Mit blutendem Herzen muß ich bekennen, daß höchstwahrscheinlich unter 100 Kindermorden nicht zehen auf Rechnung unbarmherziger Mütter, sondern auf Rechnung unserer in diesem Stücke so harten Gesetze, der so sehr zur Mode gewordenen Landesverweisungen, und Armenpolizey-Verordnungen geschrieben werden müssen.

Vermuthlich fehlet es nicht an neuen Exempeln, worin meine Leser die Bestättigung dieser so traurigen Wahrheit finden können.

Welcher Unmensch würde nicht die Unglückliche, deren Geschichte in dem 3ten Band des Fränkischen Archivs S. 326 erzählet wird, bedauret, wenn nicht gar entschuldiget haben, wenn sie, vorher von ihrem Schicksaale unterrichtet, sich von der| Verzweiflung zu einen Mord ihres Kindes hätte verleiten lassen?

Man schelte nicht bloß über den Richter, der über seine eingebildet gekränkte Autorität alles menschliche Gefühl vergaß. Er wird sich hinter die Gesetze verstecken können, um damit seine Blöße einigermaßen zu bedecken: denn ein Richter kommt öfters in den Fall des Pfarrers und Schulmeisters in W*** je nachdem seine Obern bey diesem oder jenem Erfolg ihm zum Verbrechen anrechnen, daß er nicht den klaren Buchstaben des Gesetzes befolgt habe, oder daß ihm richtiger Menschenverstand gefehlet habe, um eine Ausnahme von der Regel zu machen. Man beseufze vielmehr die Gesetze selbst, deren genaueste Befolgung die Gesetzgeber ihren Dienern und Unterthanen, unter Androhung großer Strafen, auflegen, die aber meistens unbefolgt gelassen werden müssen, weil sie bloß abstrahirt und im allgemeinen gegeben, somit bey speciellen Fällen nicht anwendbar sind, ohne daß der Unterrichter, je nachdem der Erfolg ist, der Märtyrer derselben werde. Denn wie sollte es möglich seyn, daß der Befehlende jemals gegen den Untergebenen den Kürzern zöge?

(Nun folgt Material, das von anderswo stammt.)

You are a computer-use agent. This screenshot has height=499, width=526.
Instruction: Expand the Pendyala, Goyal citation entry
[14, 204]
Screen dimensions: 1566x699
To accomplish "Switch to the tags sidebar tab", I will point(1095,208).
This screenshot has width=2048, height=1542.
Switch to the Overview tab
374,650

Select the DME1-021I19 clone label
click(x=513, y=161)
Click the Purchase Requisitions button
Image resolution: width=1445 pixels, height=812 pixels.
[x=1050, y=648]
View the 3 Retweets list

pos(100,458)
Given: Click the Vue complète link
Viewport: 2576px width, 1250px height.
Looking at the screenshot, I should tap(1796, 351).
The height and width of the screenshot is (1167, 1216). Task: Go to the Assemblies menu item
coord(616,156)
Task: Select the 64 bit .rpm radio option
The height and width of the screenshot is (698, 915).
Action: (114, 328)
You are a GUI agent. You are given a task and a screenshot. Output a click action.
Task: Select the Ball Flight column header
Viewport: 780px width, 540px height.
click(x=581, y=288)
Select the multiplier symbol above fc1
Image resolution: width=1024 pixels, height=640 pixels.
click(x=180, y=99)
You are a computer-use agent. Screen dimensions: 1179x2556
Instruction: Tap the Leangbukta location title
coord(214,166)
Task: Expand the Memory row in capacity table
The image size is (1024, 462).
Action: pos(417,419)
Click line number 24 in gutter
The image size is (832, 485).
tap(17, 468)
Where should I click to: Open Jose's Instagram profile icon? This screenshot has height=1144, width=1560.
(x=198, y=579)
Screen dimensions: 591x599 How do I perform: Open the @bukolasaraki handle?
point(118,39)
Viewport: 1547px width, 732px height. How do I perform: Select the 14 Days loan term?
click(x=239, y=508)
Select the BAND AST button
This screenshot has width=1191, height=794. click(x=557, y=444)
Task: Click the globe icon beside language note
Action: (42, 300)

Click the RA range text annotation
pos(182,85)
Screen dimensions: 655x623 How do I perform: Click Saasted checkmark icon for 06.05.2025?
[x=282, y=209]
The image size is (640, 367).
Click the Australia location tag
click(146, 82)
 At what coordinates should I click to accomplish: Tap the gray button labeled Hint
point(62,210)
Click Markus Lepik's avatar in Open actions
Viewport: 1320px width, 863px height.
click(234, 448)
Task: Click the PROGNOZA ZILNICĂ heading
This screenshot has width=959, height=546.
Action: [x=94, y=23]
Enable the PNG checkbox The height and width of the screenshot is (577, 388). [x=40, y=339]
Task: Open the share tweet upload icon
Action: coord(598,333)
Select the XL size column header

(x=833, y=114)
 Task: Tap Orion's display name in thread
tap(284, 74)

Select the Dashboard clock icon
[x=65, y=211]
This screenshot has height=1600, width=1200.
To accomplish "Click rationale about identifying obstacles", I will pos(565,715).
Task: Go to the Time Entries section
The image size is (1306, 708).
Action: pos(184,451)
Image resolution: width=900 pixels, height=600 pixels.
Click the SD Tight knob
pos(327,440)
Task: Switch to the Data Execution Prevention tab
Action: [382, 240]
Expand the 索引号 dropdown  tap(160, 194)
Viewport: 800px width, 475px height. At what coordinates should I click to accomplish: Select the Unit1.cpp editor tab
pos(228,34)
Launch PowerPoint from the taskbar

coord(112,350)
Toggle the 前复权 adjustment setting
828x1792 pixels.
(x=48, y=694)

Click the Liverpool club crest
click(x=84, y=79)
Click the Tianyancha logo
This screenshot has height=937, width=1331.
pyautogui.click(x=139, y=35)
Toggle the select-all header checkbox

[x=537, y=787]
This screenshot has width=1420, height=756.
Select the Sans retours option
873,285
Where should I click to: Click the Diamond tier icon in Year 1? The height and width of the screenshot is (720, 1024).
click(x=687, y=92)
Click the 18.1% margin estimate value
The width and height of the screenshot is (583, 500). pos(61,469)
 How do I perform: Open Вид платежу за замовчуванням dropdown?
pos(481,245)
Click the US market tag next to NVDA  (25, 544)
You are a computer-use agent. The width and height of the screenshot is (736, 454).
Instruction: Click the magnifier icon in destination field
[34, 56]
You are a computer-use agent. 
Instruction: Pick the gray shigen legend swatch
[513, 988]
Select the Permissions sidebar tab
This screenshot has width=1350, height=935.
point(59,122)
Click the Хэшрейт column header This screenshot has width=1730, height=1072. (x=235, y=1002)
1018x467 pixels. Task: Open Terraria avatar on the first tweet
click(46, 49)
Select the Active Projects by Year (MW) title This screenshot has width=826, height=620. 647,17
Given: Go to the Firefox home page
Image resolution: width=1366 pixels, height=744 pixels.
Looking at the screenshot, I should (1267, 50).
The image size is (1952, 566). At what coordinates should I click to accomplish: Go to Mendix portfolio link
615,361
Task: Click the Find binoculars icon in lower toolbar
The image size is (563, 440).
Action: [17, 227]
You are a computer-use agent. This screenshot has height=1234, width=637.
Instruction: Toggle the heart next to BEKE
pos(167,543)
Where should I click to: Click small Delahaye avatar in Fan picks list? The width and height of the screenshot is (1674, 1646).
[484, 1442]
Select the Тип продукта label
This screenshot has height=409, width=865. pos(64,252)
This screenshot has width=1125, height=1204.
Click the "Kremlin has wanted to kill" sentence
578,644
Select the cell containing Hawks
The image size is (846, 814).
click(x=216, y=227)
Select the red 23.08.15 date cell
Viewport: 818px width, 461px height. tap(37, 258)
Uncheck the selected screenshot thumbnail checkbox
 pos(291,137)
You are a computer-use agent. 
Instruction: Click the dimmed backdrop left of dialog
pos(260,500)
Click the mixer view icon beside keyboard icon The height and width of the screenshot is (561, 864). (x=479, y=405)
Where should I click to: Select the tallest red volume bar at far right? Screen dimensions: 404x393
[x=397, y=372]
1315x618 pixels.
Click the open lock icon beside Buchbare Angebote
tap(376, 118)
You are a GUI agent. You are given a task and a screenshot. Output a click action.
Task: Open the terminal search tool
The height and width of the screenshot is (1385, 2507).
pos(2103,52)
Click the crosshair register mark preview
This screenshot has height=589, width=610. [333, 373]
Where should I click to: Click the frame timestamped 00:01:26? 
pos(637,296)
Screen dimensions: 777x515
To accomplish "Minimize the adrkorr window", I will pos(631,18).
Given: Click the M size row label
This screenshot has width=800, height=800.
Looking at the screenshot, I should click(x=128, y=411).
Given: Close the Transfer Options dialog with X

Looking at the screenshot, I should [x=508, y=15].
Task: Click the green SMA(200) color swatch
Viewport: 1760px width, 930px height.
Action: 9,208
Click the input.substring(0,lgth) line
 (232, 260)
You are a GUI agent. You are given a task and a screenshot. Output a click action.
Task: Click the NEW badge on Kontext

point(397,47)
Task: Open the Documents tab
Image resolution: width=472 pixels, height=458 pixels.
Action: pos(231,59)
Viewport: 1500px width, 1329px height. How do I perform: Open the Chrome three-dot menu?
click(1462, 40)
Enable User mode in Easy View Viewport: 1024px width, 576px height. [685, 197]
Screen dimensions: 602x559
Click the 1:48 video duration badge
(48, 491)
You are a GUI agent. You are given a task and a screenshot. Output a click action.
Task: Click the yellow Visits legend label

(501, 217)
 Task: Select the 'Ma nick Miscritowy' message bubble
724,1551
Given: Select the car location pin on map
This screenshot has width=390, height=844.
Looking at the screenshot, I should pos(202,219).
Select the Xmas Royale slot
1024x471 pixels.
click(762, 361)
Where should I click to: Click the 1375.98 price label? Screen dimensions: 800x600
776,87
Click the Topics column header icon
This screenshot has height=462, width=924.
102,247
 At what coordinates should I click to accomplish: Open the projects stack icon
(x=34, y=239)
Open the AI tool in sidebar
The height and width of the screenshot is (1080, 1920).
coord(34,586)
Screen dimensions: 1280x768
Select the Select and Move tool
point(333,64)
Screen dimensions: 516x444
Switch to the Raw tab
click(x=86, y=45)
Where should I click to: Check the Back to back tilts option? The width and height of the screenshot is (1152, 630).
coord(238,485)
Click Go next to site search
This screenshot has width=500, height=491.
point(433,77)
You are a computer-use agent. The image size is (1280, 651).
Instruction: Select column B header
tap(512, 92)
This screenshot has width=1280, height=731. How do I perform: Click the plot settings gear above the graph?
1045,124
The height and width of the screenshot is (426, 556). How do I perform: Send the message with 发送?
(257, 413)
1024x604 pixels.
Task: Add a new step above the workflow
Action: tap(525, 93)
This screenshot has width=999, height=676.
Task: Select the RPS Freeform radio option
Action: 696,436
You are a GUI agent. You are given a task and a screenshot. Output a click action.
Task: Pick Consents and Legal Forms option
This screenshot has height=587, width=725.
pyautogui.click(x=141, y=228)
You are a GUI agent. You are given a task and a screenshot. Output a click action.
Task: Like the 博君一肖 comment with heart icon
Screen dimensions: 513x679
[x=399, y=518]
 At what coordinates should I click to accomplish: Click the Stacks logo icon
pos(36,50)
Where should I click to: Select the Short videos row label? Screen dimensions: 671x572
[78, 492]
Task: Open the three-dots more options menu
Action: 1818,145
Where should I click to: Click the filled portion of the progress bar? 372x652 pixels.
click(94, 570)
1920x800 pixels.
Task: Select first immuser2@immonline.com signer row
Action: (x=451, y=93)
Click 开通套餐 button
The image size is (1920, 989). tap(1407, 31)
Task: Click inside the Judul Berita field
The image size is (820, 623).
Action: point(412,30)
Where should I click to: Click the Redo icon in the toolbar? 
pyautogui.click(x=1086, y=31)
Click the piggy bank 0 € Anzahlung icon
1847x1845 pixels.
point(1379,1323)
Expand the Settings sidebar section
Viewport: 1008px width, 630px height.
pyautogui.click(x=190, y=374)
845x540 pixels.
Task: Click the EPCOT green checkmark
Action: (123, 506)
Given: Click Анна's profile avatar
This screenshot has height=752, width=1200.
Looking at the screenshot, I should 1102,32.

| Nur in diesen Gesetzen, oder wenn man lieber will, in dieser allgemeinen Mode der Landesverweisungen, die von Ländern von 1000 oder weniger Meilen, im Durchschnitt, auf Territorien von einer halben Stunde lang, in denen man so gut Kaiser zu seyn sich dünket, als Leopold und Catharina, übertragen sind, ist die Quelle zu suchen, warum einestheils so viele, die menschliche Natur empörende schauderhafte Auftritte geschehen, und anderntheils die Unterthanen von Leuten fast aufgefressen werden, die zum Bettelstab gezwungen worden sind.

Vielleicht verlangt man von mir Vorschläge, wie man dann wohl die Sache besser machen könne? Ich würde mich damit herauswagen, wenn ich nicht überzeugt wäre, daß es nur bloß dieser kurzen Bemerkungen bedürfe, um dadurch unsern weisen und so einsichtsvollen als für das Wohl der Menschheit so eifrigst besorgten Gesetzgebern unseres Fränkischen Kreises Anlaß zu geben, durch zweckmäßige Verordnungen allen oben erzählten Übeln zu steuren.



  1. Diese kleine Schrift ist in Commission der Schneiderischen Buchh. zu Nürnberg a 9 Kr. zu haben.